Stadium in Montevideo, Uruguay

The Estadio Gran Parque Central is the stadium of Club Nacional de Football located in Montevideo, Uruguay, near Nacional headquarters (between the streets Carlos Anaya, Jaime Cibils, General Urquiza and Comandante Braga), in the La Blanqueada neighbourhood.

Due to various factors, it is considered a historical stadium. Built in 1900, it is the oldest current stadium in America and the fifteenth in the world. But it mainly stands out for having hosted the 1930 FIFA World Cup opening match, one of the first two matches in the history of the competition, when on 13 July 1930 United States defeated Belgium 3–0 in Group D. FIFA remembered this fact when in 2005 a delegation headed by its president, Joseph Blatter, came to visit the reforms and placed a commemorative plaque at the stadium. This historical fact was remembered by FIFA on two occasions: 1987 and 2005.

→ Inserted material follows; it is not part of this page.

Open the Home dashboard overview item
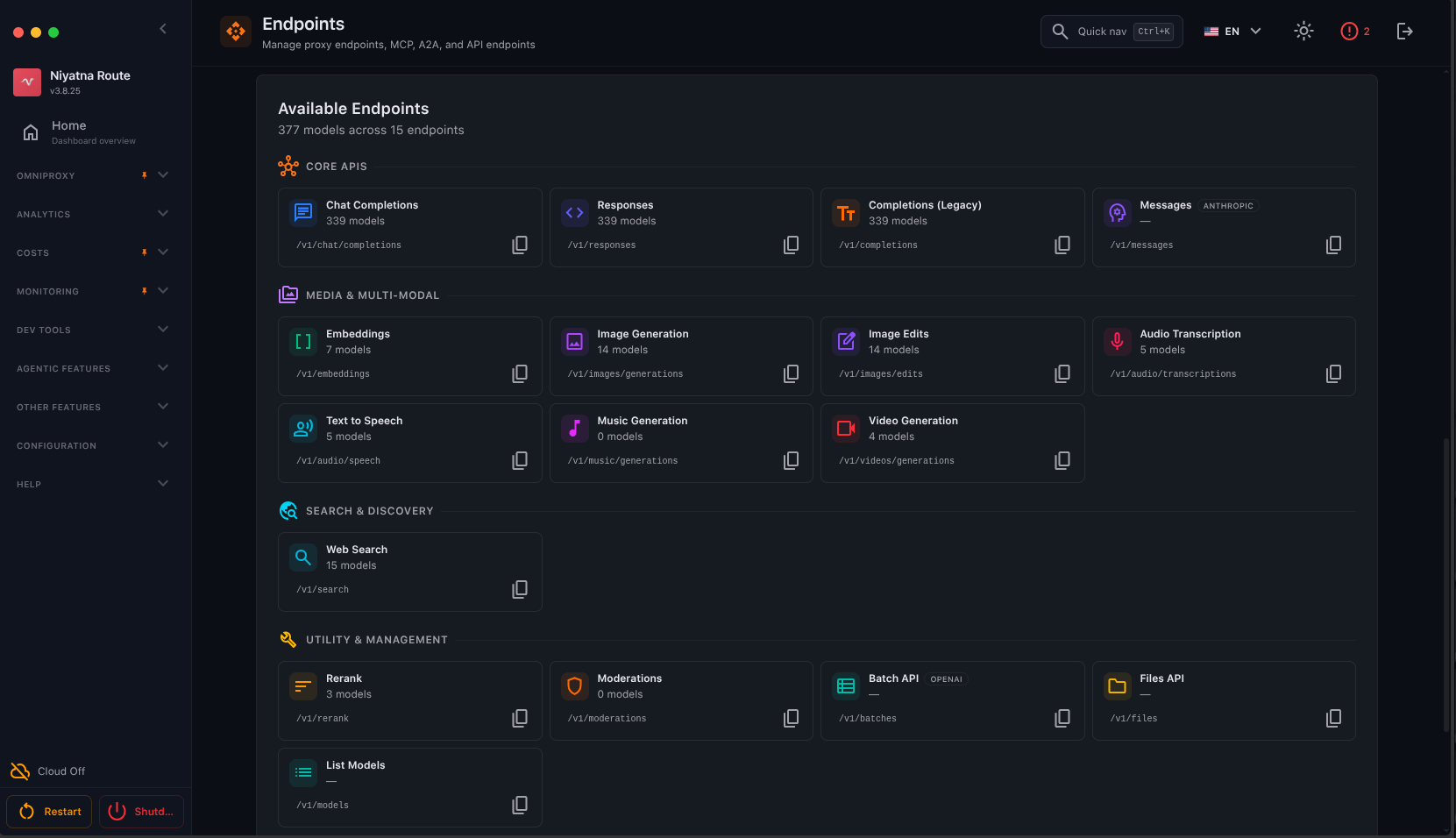Image resolution: width=1456 pixels, height=838 pixels. point(92,132)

In addition, the stadium was also the venue for the Uruguay national team, both in football and in other disciplines. Since its creation and until 1930, it was the main sports arena in Uruguay, so until the inauguration of the Centenario Stadium, the Uruguayan team officiated as a local in the Gran Parque Central. It was also the venue for other important international tournaments, like the 1923 and 1924 South American Championships (current Copa América), the 2015 South American U-20 Championship or the 2021 Women's Copa Libertadores final.

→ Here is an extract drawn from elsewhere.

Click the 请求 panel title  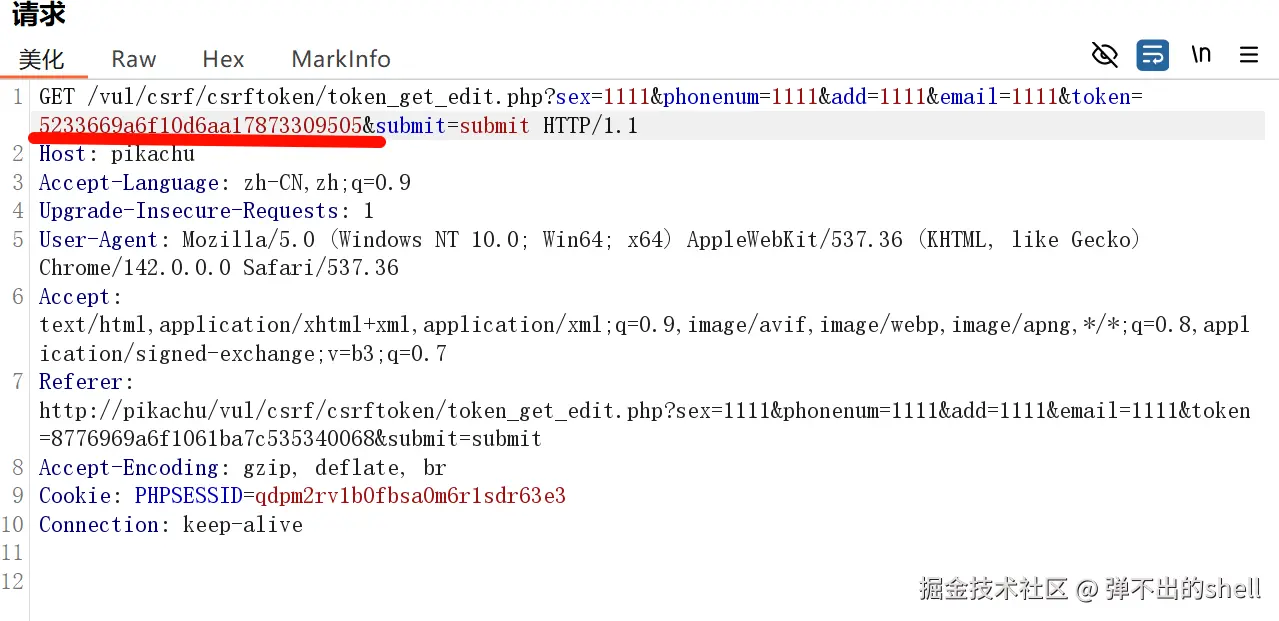[x=39, y=15]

Together with the Centenario Stadium, it is the Uruguayan stadium with the best artificial light, after a reform carried out in 2021. It is also, after the Centenario, the stadium in which the Uruguayan football team has played more official matches. In addition, on 31 October 2018, it was the stadium to register the highest ticket sales for a stadium in Uruguay without being the Centenario, selling the 34,000 tickets available.

==History==
The Estadio Gran Parque Central is an important landmark in the history of Uruguay, not only because of its relevance in sports, but also for its bonds with the rich history of Uruguayans and their patriotic feelings.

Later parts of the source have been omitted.